UM BRINDE À METADE CHEIA DO COPO
Ainda bem que eu não vejo apenas a metade vazia de um copo.
É a metade cheia que me estimula a escrever e a me doar.
A metade cheia seriam as pessoas que alcançam a profundidade do que eu percebo e a compreendem. Não aquelas que meramente concordam.
O compreender está além de uma concordância de opiniões; é a observação e reflexão sincera de uma questão.
Saber colocar as superficialidades de lado e cavar um determinado assunto, é que se extrai a essência dele. Esses que realmente compreendem, e não somente entendem, podem até discordar em pequenos detalhes não tão importantes, mas absorvem a Verdade num contexto maior.
Ao contrário daqueles que julgam a Consciência de uma pessoa pela satisfação humana em prazeres que ela obtém na vida. O indivíduo que não enxerga a Verdade além das aparências, nunca a alcançará.
"O meu reino não é deste mundo", Cristo já dizia e eu compartilho, em certo grau, do mesmo sentimento. Minha felicidade não é mundana, ainda que ter prazer e algum conforto necessário sejam saudáveis. Minha alegria está em saber-me Consciência (Alma), acima de tudo.
Conseguir enxergar além do senso comum, não necessariamente lhe dá uma vida satisfatória, florida e de realizações humanas. Medir a Consciência de uma pessoa pela sua circunstância externa é um equívoco.
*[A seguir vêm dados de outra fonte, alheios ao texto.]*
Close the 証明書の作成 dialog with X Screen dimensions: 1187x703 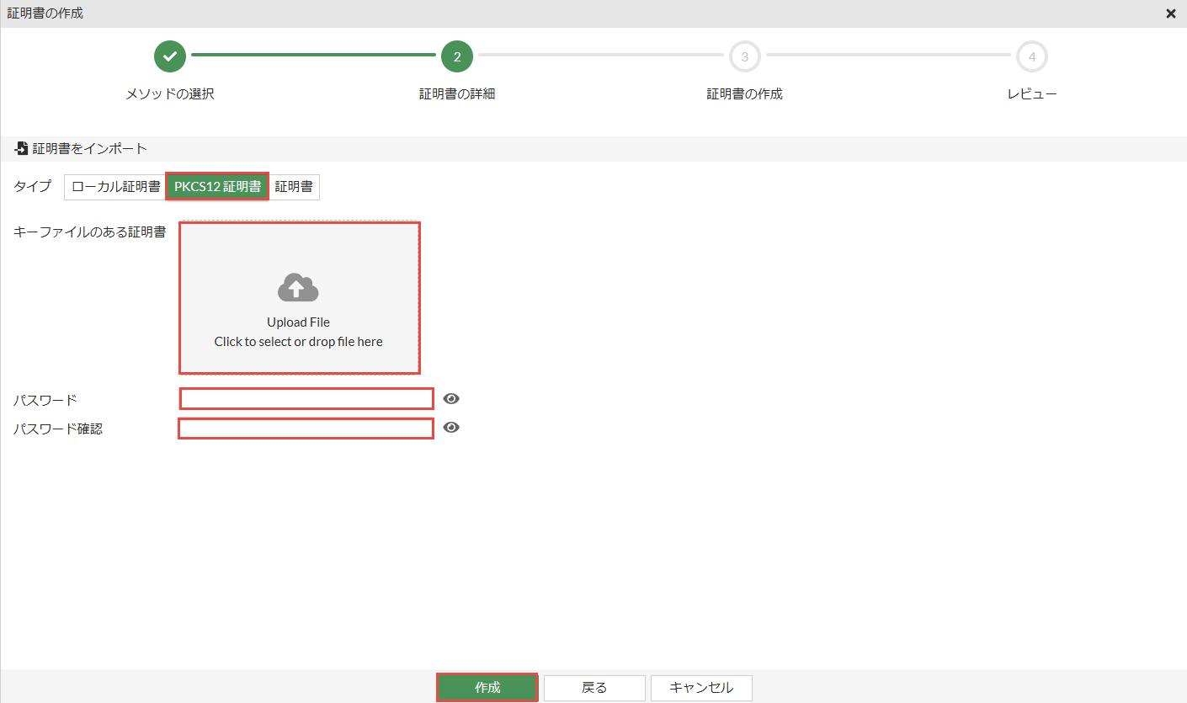pyautogui.click(x=1170, y=13)
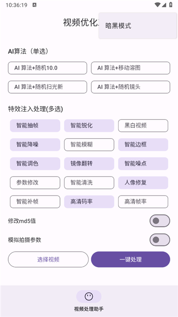Screen dimensions: 178x317
Task: Tap the Wi-Fi status icon
Action: [x=157, y=5]
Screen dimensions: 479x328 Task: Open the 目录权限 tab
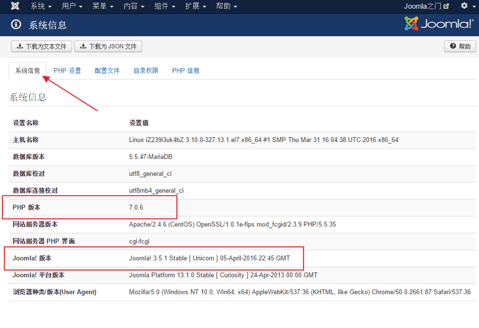coord(146,71)

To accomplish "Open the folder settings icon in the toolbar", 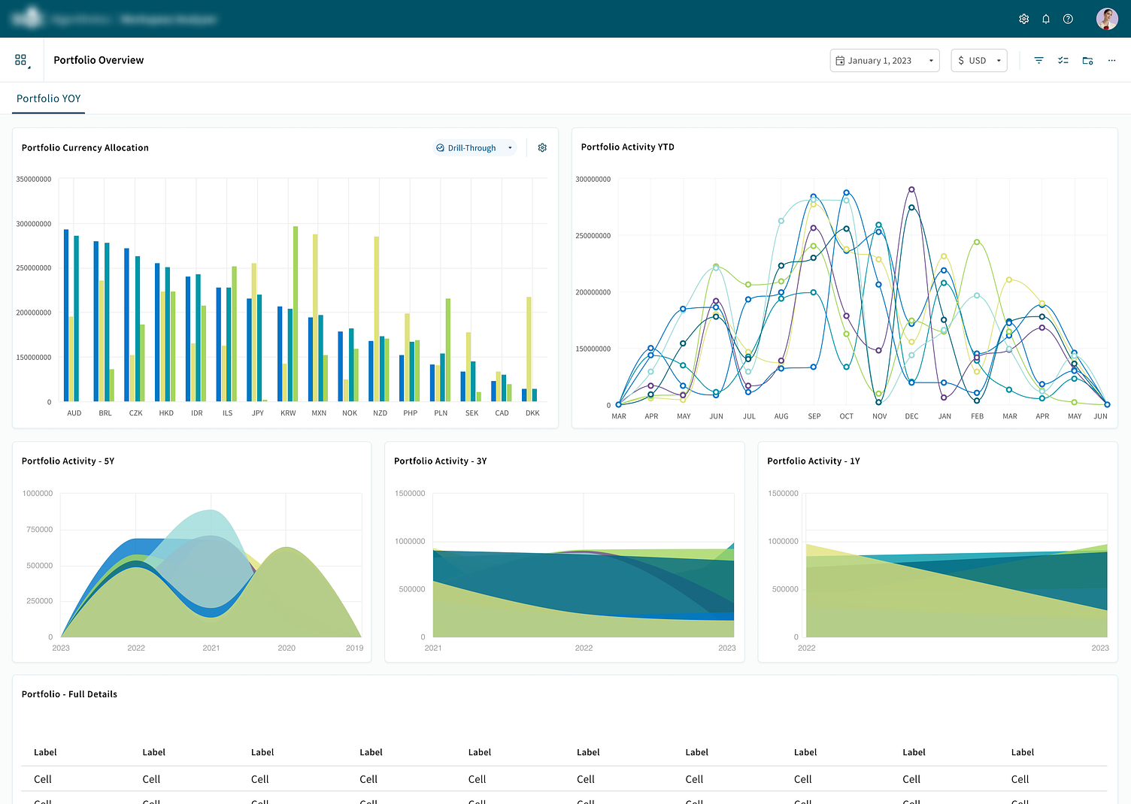I will (1087, 60).
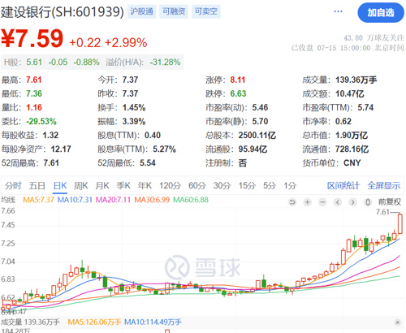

Até mesmo o emocional em desordem não impede que um indivíduo consiga ter visões mais amplas da vida. O Dom Profético (ou filosófico) em alguns pode acontecer antes mesmo de um equilíbrio interno. Muitas vezes é até o próprio Dom que torna uma pessoa insatisfeita e confusa, por sentir a Verdade em si e viver num mundo de aparências e mentiras. O choque de realidades tão diferentes pode ser angustiante aos que estão conectados ao Real.
O ser consciente não sofre as dores das vicissitudes, mas as dores do falso e da inconsciência alheia. Ser desperto não quer dizer ser pleno, mas aquele que vê o que engana.
Qual o referencial ou parâmetro que as pessoas em geral têm de um ser mais desperto? As suas aquisições, seus prazeres, seus aplausos, suas satisfações de ego? Ou seria o total desapego à isso? E quando falo em desapego, não me refiro a não ter essas coisas, mas sim, em não medir o nosso verdadeiro valor através delas.
Ser um alguém pacífico, zen, modesto, camarada, alegre, determina um alto grau de Consciência ou, em sua maior parte, é hipocrisia? Será que a busca por esse comportamento, acima ou à frente do encontro com o que é mais profundo, é de fato algo legítimo? Não seria uma fuga da Realidade?
Não existe um atestado de Consciência que revela quem é ou não consciente, exceto a própria Consciência. Pois até mesmo um suposto ignorante pode ter seus momentos de grande lucidez e (novamente voltando à questão), apenas os que enxergam a essência por trás das superficialidades aparentes, é que poderão captá-la e compreendê-la.
Portanto, fica visível à mim que quando pegam detalhes característicos da minha personalidade ou de minha vida e os usam para me diminuir e me desvalorizar, é porque estão presos por seus julgamentos rasos e porque não possuem uma boa argumentação que por si só seria suficiente. Ao invés de se aterem num questionamento, analisam a reputação, as realizações ou o emocional do outro, e os usam como pretexto para desmerecê-lo.
É mais "infantil" (como dizem) acreditar na união de pessoas através de seus potenciais e de sua Alma para (sim), dia- a dia, construirmos um mundo menos pior; ou usar de características pessoais para desvalorizar as percepções de alguém, por serem contrárias ao que se acha? Onde está a coerência nisso?
Enxergar a Verdade está bem além de se ter uma vida confortável e de ser neutro em tudo. Enxergar a Verdade é ver todas as coisas, ainda que mínimas, das quais anestesiam as pessoas e as faz meros soldadinhos de um sistema doentio.
Isso não é focar na metade vazia do copo.
Isso é ver que o copo não precisa estar completamente cheio para se ter Consciência do que é bom ou ruim para a Alma.
É estar ciente da água e do óleo e não querer que os dois se misturem num homogêneo conceito moral de "bom".